What you should do: Output as a numbered list the lines of the records from the line containing "You are a computer-use agent. Screen" through the line containing "tap(472, 90)", both included, omitting any blank lines.

Record excerpts:
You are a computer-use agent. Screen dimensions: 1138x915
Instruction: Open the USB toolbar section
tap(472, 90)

--

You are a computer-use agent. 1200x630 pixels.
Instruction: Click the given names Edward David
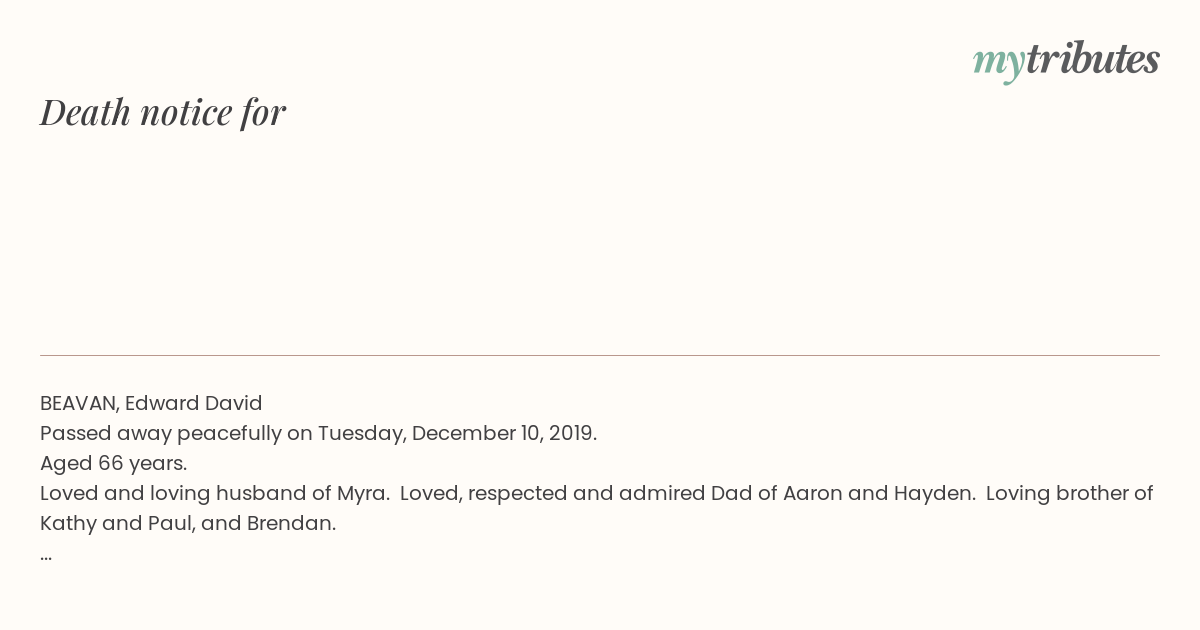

The completed task:
1. You are a computer-use agent. Screen dimensions: 1138x915
2. Instruction: Open the USB toolbar section
3. tap(472, 90)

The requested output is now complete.